Repeat the listing below in full, keeping each word as given.

SOURCE MATERIAL below:

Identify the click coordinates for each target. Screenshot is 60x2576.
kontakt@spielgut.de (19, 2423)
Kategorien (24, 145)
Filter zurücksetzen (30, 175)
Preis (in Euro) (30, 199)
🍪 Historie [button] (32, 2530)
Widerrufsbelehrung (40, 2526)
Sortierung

End of SOURCE MATERIAL.

● **YOUR RESPONSE**
Identify the click coordinates for each target. Screenshot is 60x2576.
kontakt@spielgut.de (19, 2423)
Kategorien (24, 145)
Filter zurücksetzen (30, 175)
Preis (in Euro) (30, 199)
🍪 Historie [button] (32, 2530)
Widerrufsbelehrung (40, 2526)
Sortierung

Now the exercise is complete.